Tag Archive | Bad Santa

Top Ten Holiday Movies For Jaded Curmudgeons

We are in the week between Christmas and New Year’s Day, when the days get jumbled and we want to maintain the holiday spirit as much as we can until the real world comes roaring back at us. One of the holiday traditions I look forward to every year is watching holiday movies—both rewatching the classics and discovering new ones. Here are my top 10 holiday movies:

#10 National Lampoon’s Christmas Vacation

This Christmas version of the National Lampoon’s Vacation series that never got as good as the original National Lampoon’s Vacation, follows the Griswold family trying to navigate the holidays.

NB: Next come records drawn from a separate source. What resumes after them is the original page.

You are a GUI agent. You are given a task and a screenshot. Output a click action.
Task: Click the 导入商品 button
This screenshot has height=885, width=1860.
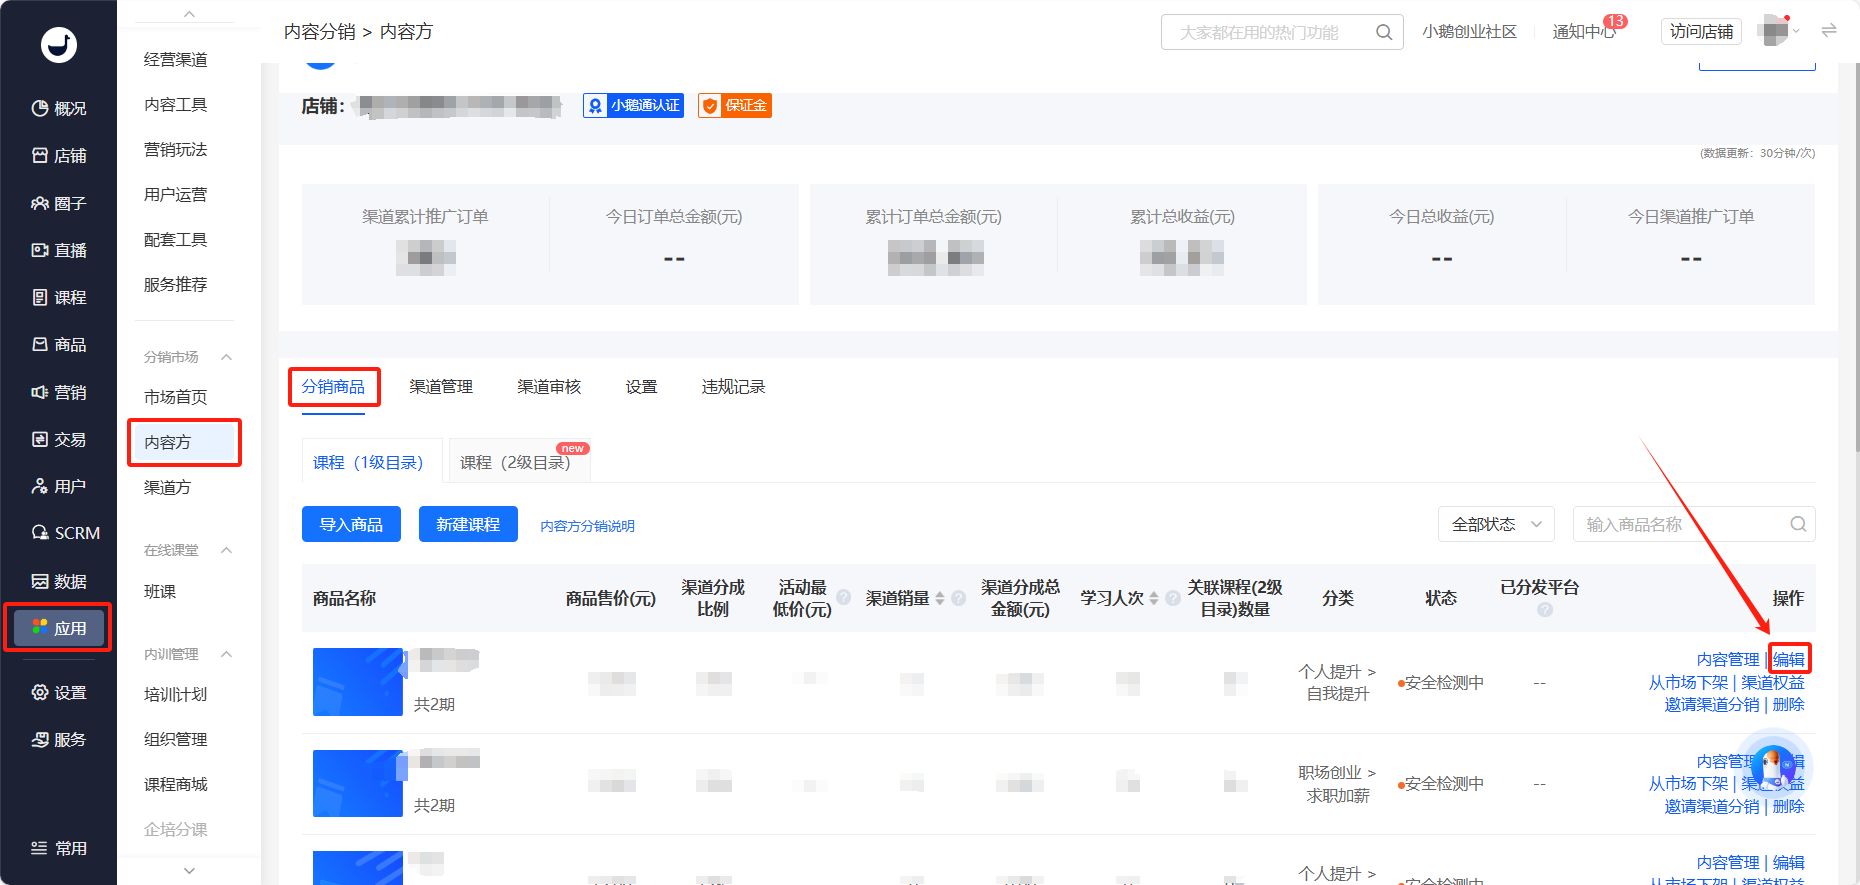[351, 524]
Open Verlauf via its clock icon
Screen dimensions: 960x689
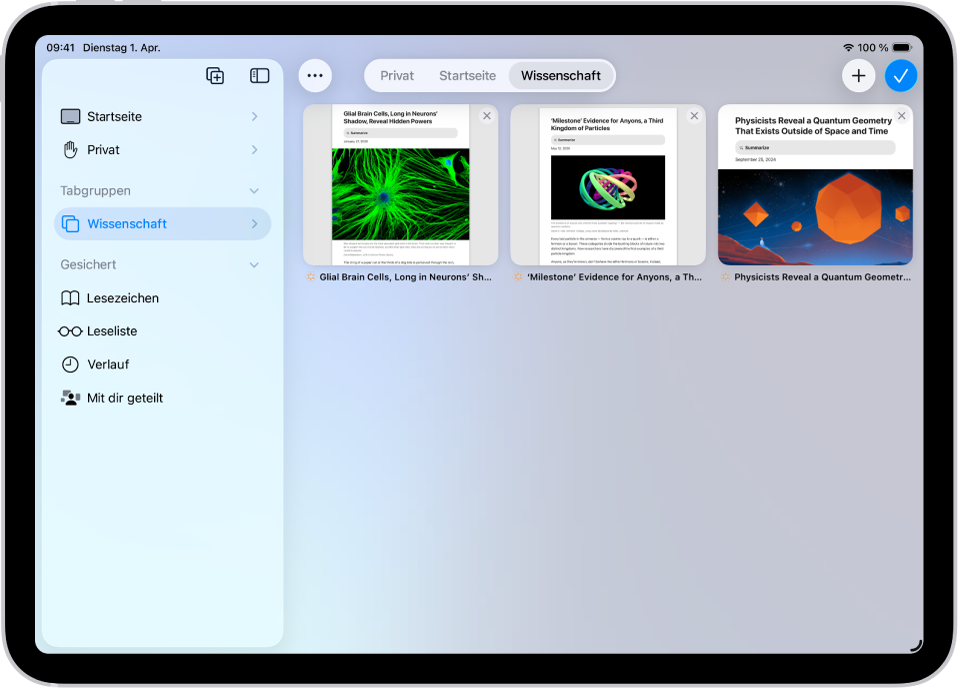(71, 364)
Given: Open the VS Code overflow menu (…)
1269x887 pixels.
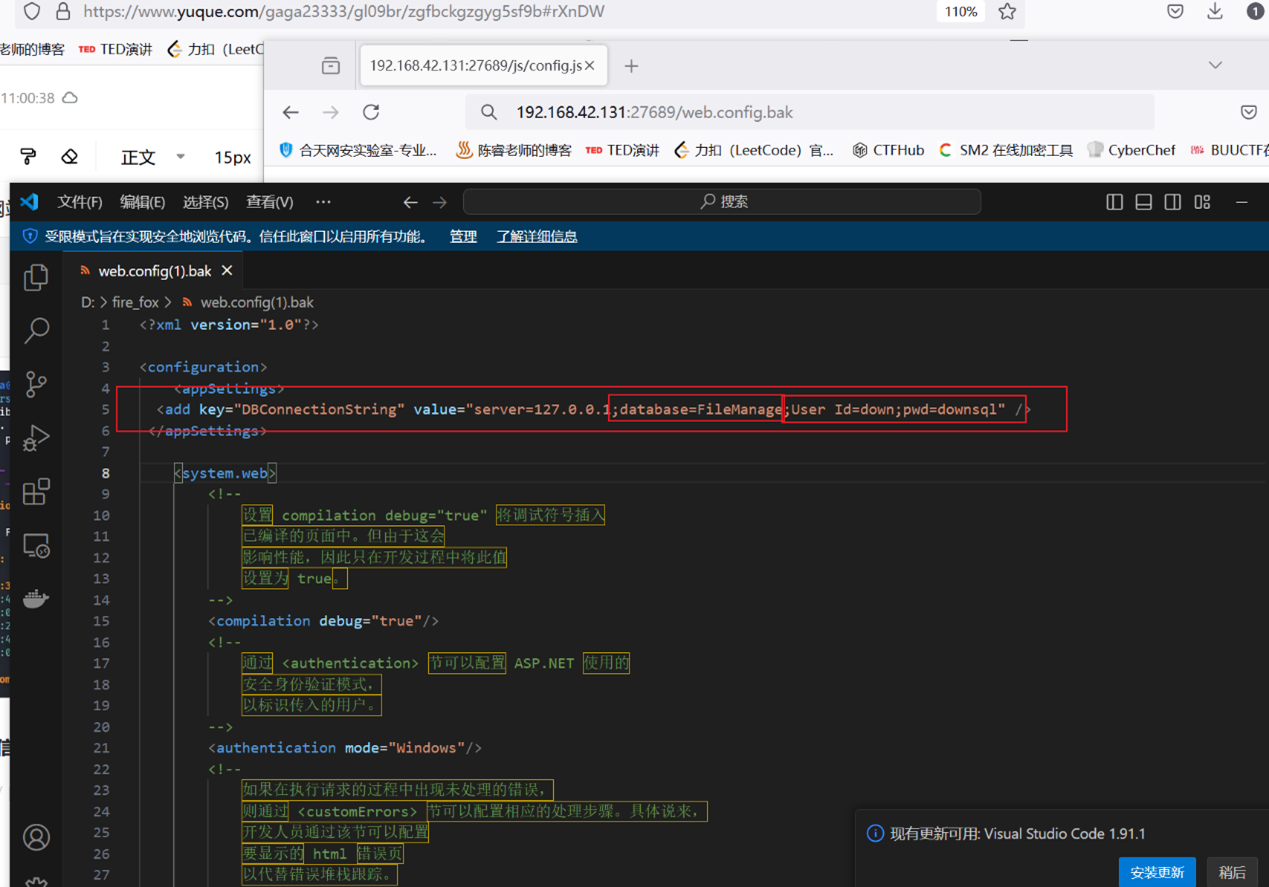Looking at the screenshot, I should click(x=323, y=202).
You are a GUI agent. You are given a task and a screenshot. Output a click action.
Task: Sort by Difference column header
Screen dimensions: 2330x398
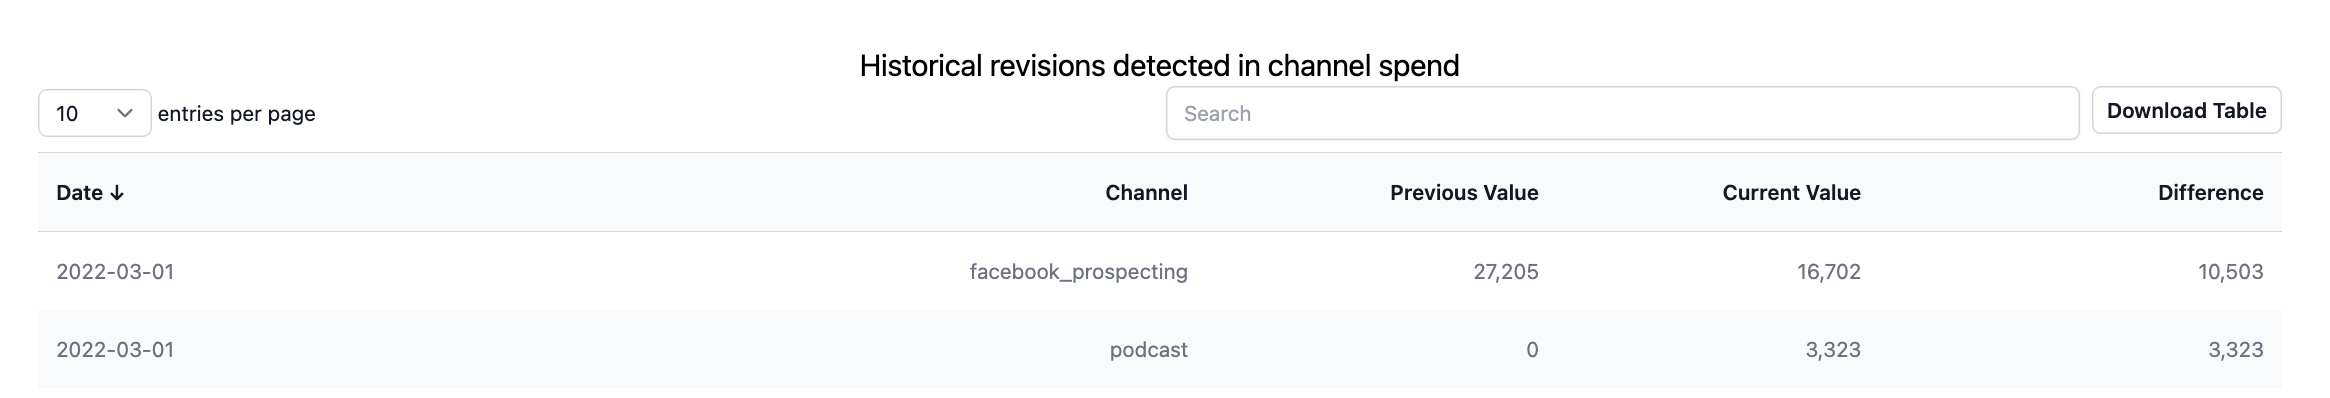[x=2210, y=193]
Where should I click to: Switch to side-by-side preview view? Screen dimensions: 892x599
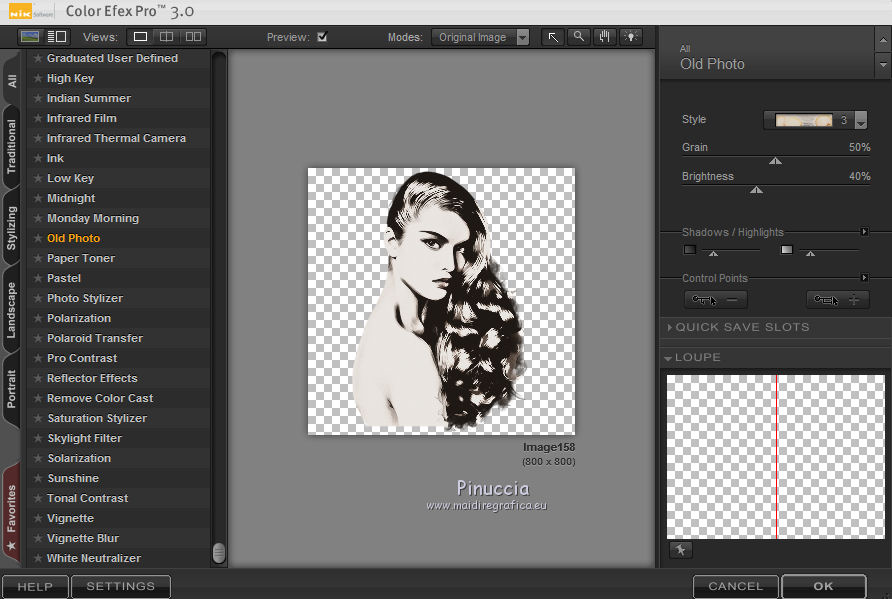(x=193, y=37)
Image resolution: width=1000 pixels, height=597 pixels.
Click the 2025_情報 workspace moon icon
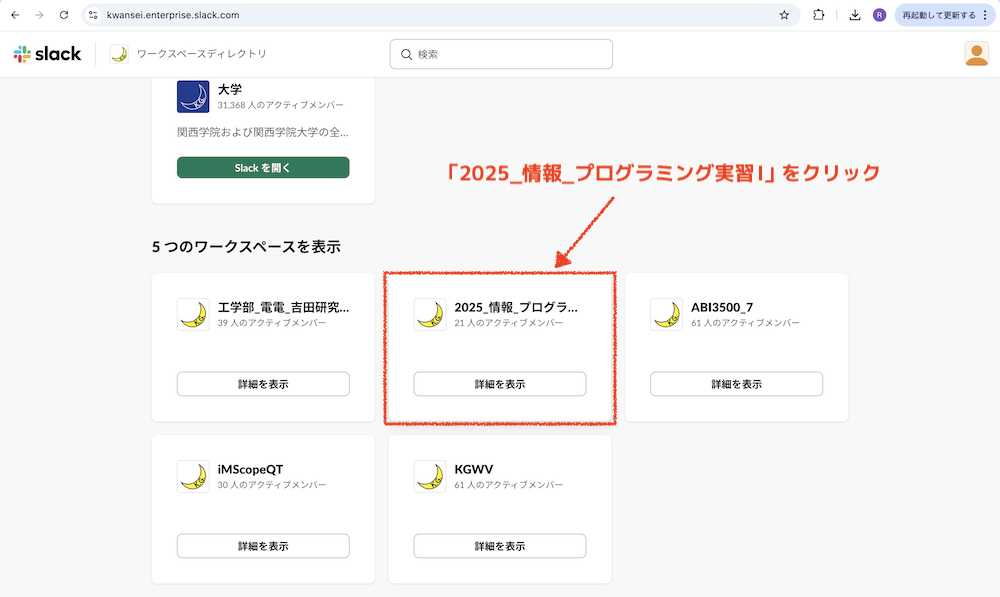pos(431,314)
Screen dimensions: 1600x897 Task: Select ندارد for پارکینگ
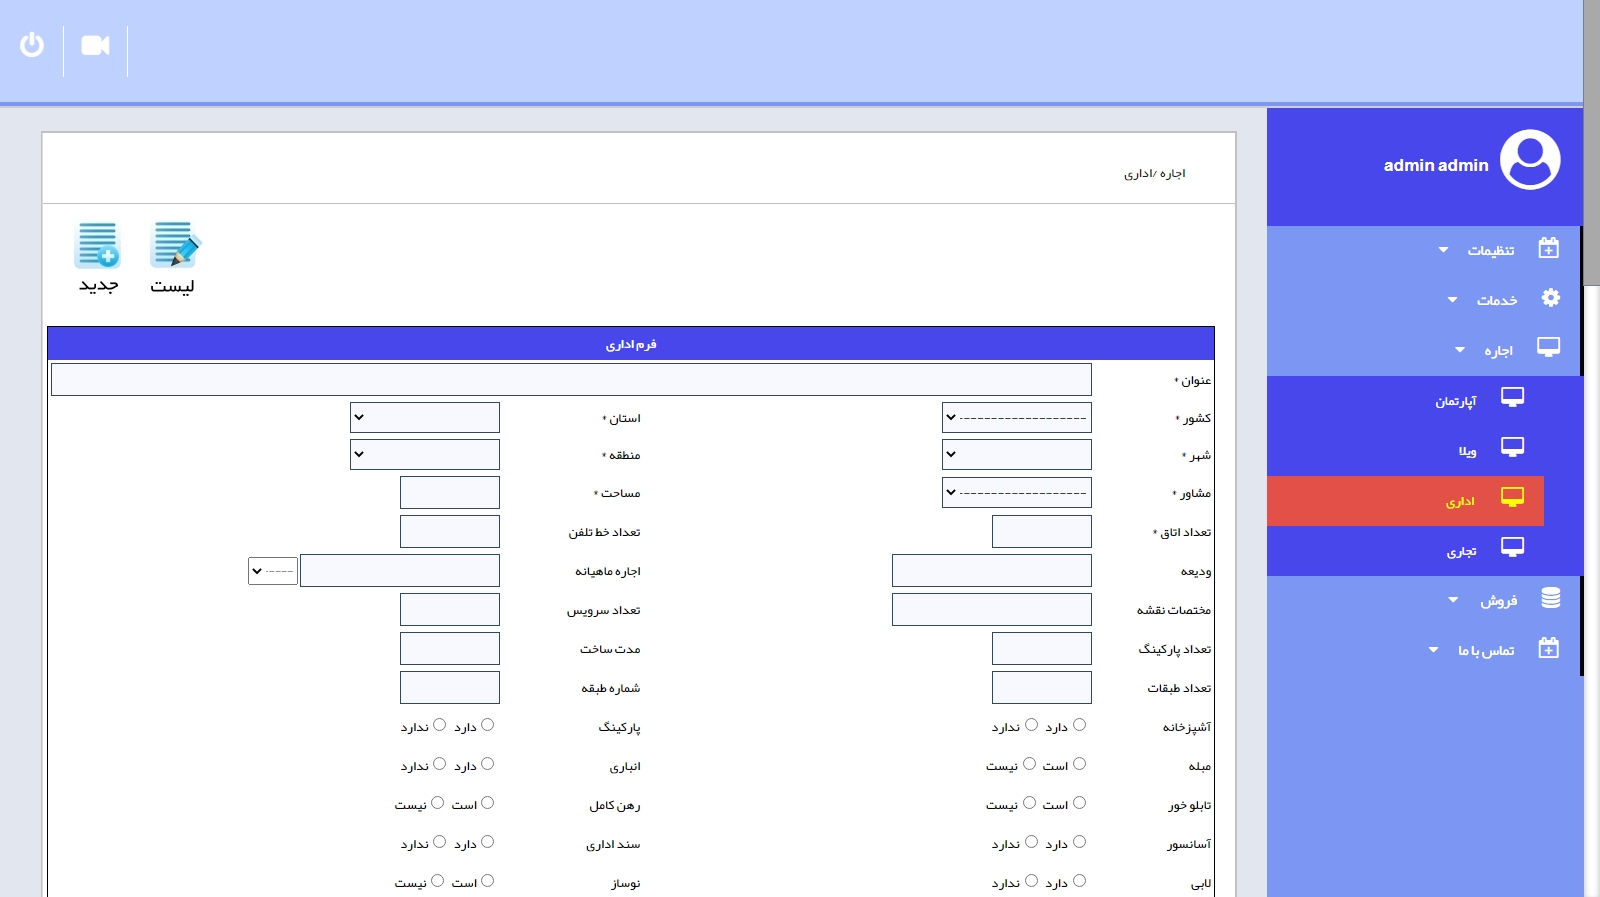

Like the original, Randy Quaid’s performance as Cousin Eddy makes the movie complete and his arrival in the film (“Shitter’s full!)” is its most memorable moment.

#9 The Naught Nine

A group of kids who don’t get Christmas gifts because of their varying misdeeds take it upon themselves to steal gifts directly from Santa’s workshop at the North Pole. The motley crew of miscreants is likeable from the start. Danny Glover pulls it off as a beleaguered but compassionate Santa Claus and the story left me wanting a sequel, which the film’s ending seems to indicate is coming (so far it hasn’t; get on that, Disney).

#8 Red One

This Christmas action-adventure features Dwayne “The Rock” Johnson as the head of security for the North Pole when Santa Claus, played with sharp-witted and jovial panache by J.K. Simmons, is kidnapped. Chris Evans, best known for playing Captain America, is the ne’er-do-well computer hacker who unwittingly helps locate Santa for the kidnappers and is drawn into a battle between two differing views of the supernatural world’s view of Christmas. It’s a bit heavy on the CGI but it works and it’s kid friendly with some nice material for adults also.

#7 It’s a Wonderful Life

This is the movie I watched because everyone I knew had seen it because it’s a classic Christmas movie. Although time and technology have chipped away at its dominance among Christmas films, it continues to occupy a place in the American consciousness. The classic Frank Capra American drama of good vs. evil and community vs. craven greed holds up as every bit as relevant today. Enjoy a classic American film and believe.

#6 Home Alone

This story of an isolated young man waging a campaign of mechanized violence against two bumbling thieves never gets old. It has slapstick comedic appeal for adults, self-recognition for parents, and good goofy fun for kids. It also has the same appeal that Death Wish has in that we get to see lowly criminals dealt harsh street justice at the hands of a would-be victim.

#5 Elf

This brings holiday cheer for children with some nice crumbs thrown to adults. Will Farrell’s over-the-top performance as Buddy the Elf helps sell the film, as does the casting choice of Ed Asner as Santa Claus. Santa’s advice to Buddy as he prepares to leave the North Pole for New York City is memorable: “First off, you see gum on the street, leave it there. It isn’t free candy.” It has a great scene with Peter Dinklage as an enraged executive and James Caan is Buddy’s long-lost father. Good holiday cheer and kid friendly.

#4 Santa’s Slay

Hilarious purposely B-movie gory comedy horror starring pro-wrestler (and Georgia Bulldog) Bill Goldberg as a murderous St. Nick who delivers over-the-top carnage while driving a bison-drawn sleigh across the land. Robert Culp, who I loved as a kid when he played a rugged FBI agent on “The Greatest American Hero,” plays a loving grandfather with a secret past who must confront the evil Santa to save Christmas. Not kid-friendly but perfect for holiday gatherings with adults.

#3 A Christmas Story

This is many people’s number one for good reason and it never gets old no matter how many times you see it. I feel Ralphie Parker’s pain as he longs for a Official Red Ryder Carbine-Action 200-Shot Range Model Air Rifle. The scene with Santa Claus in the department store is a must-see Christmas scene, and there are many iconic scenes in the film that represent the experience of growing up in America at Christmastime. This has stood the test of time and will continue.

#2 Fatman

This movie takes you by surprise in its subtlety. You almost don’t think Mel Gibson is playing Santa Claus but someone who just looks like Santa. Make no mistake though, “Chris” is Chris Cringle himself, and struggles with finances and sleigh repairs in a down-to-earth way that makes the holiday spirit impact that much more effective. The scene where Santa gets letters from kids who are living their dreams will give you the holiday feels. Also, there’s a ruthless, Santa-hating assassin hired to kill Santa and a bloody gun battle ensues. Put this on your holiday movie watch list.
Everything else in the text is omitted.